As you can see from the above code, the integration works by providing a connection string to the server (my “connection” is named mssql but in a real-world scenario I’d probably use the name of the server/cluster). Each “role” essentially contains the SQL script that Vault will execute against the SQL Server, after replacing the templated values for the Login name (which will be auto-generated). We’ll see this in practice in a few secs. Also note that I’ve set the default ttl to a very low value (1m). Vault will simply delete the SQL Login after the ttl has passed.

Users can request a credential by using the “database” backend created above by specifying one of the two roles we created in that backend. Have a look at the contents of the “testdb_readaccess.hcl” policy to see an example of a policy controlling access to the backend/role.

We can now test the sql connection by requesting a few credentials:

#test the thing
vault read database/creds/testdb_readaccess
vault read database/creds/testdb_fullaccess

if you hook up a SQL Server Management studio to port 1433 of the SQL Server container (I’m using ip address by default, but your mileage on that will probably vary) you’ll see two Logins created, and if you wait 60 secs you’ll also see that Vault removes them automatically.

Now its time to create an auth backend that our app can use:

#Enable the approle auth backend:
vault auth-enable approle
vault write auth/approle/role/testdb_readaccess role_id=test policies=testdb_readaccess secret_id_ttl=0 token_num_uses=0

#Get a secretId - this is what your CM tool will somehow inject into your vm:
vault write -f auth/approle/role/testdb_readaccess/secret-id

I have to admit I’ve struggled a bit with Vault’s documentation. I think I would have laid out the structure of it very differently if it was a system I owned myself, so it takes some getting used to. It’s probably safe to say that the squeeze is worth the juice tho.

So, just to recap what we’ve done so far:

  • We’ve created a secrets backend based on the “databases/mssql” type
  • We’ve created an auth backend for regular users (where our admin user is, and one other auth backend on the AppRole type.
  • Inside the “databases” backend we’ve created 2 roles (testdb_readaccess and testdb_fullaccess). In Vault lingo a credential is created against a role. Think of roles as containers inside a secret backend, and credentials you create get created inside that role.
  • We’ve created an ACL Policy called “testdb_readaccess”. ACL Policies are not tied to a certain auth or secrets backend, they control overall access in the Vault system. Sinve Vault is very REST-friendly with everything being a path, policies work by allowing different types of access to one or multiple paths.
  • Inside the approle auth backend, we created another role called testdb_readaccess, attached to the policy created above. Any AppRole created against (inside) that role will get applied the policy, and thus gets access to read a credential from the “testdb_readaccess” role inside our database secrets backend.

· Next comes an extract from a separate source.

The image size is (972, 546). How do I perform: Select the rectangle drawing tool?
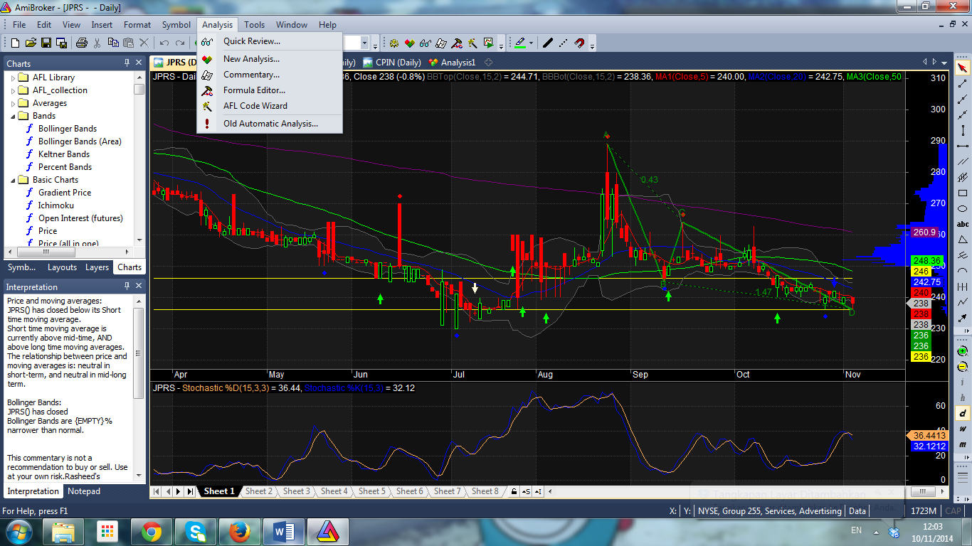tap(963, 193)
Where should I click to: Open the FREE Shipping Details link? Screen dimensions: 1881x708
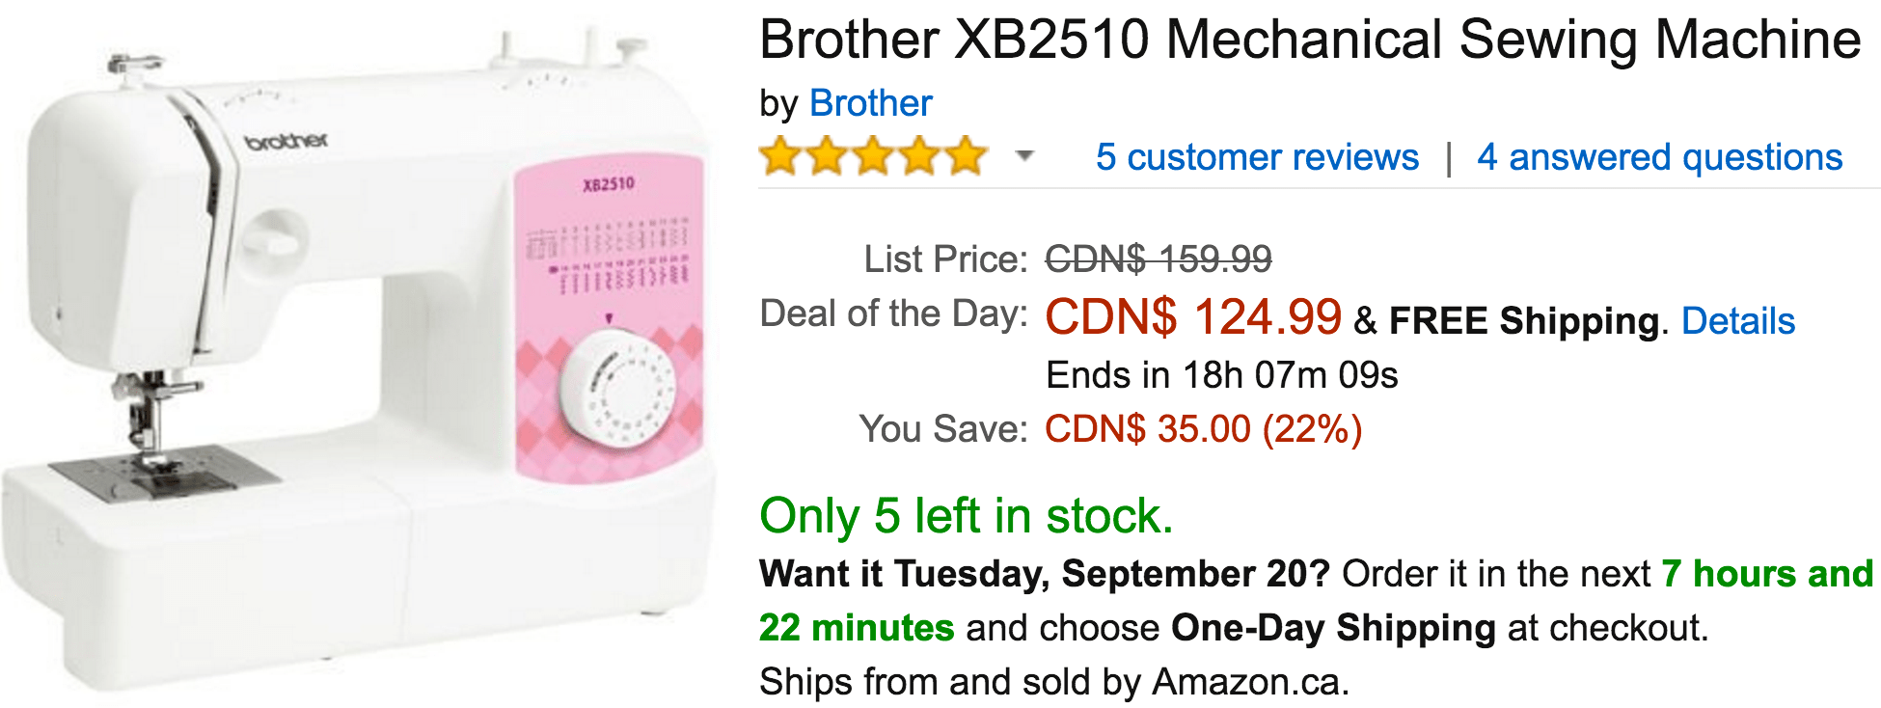[1737, 321]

Before starting up our very real-life app there’s a few more things about AppRoles probably worth mentioning: The idea (in my mind at least) is that you create an AppRole role (eh) per vm or (or container) you spin up. For us it will probably be part of the provisioning/bootstrapping Ansible will do for us whenever we provision a vm in aws. The actual “credential” the vm needs to “use” an approle is the approle role ID (“test” in my example, but by default this is a guid-type string), and a secret id. Its also possibly to limit the use of the approle based on cidr. This means that if your vm will have a static ip address thru its lifecycle you can increase security by specifying that only vms with a certain ip address is allowed to use the credential, which is pretty awesome.

Okay, so lets say you inject role id and secret id as environment variables or something – now you need to decide wether to make your apps completely oblivious to Vault or if you want to write some kind of integration. The latter is generally preferred from a security standpoint, as it will allow short ttls on secrets – your app will simply refresh these itself. You could also write an “agent” which takes care of this, and makes sure a “known config” file is kept up to date with the right database credentials – in that case you’d have to make sure that your app reads the updated config file. For apps, any changes to web.config triggers a recycle of the application pool running the app, so the problem shouldn’t be hard to solve there.

Just to test stuff out in a container I wrote a small python app which runs a console app in a loop, and requests a new database credential whenever its current is at 50% of its ttl (so, 30 secs in our example).

Before starting it you need to set the secrets_id environment variable in our docker-compose.yml file for the lab based on the last output (the “secret_id” field) from the above scripts.

Run the “app” container by issuing the following:

docker-compose up -d app

And stream its logs:

docker logs -f app

You should see something like:

number of responses from sql server: 6
number of responses from sql server: 6
number of responses from sql server: 6
getting/updating sql server credentials
number of responses from sql server: 6
number of responses from sql server: 6
number of responses from sql server: 6
number of responses from sql server: 6

The python app simply requests a new sql credential from vault after 30 seconds (50% of the ttl), so if you open SQL Server Management Studio you should see the Logins get removed as time passes.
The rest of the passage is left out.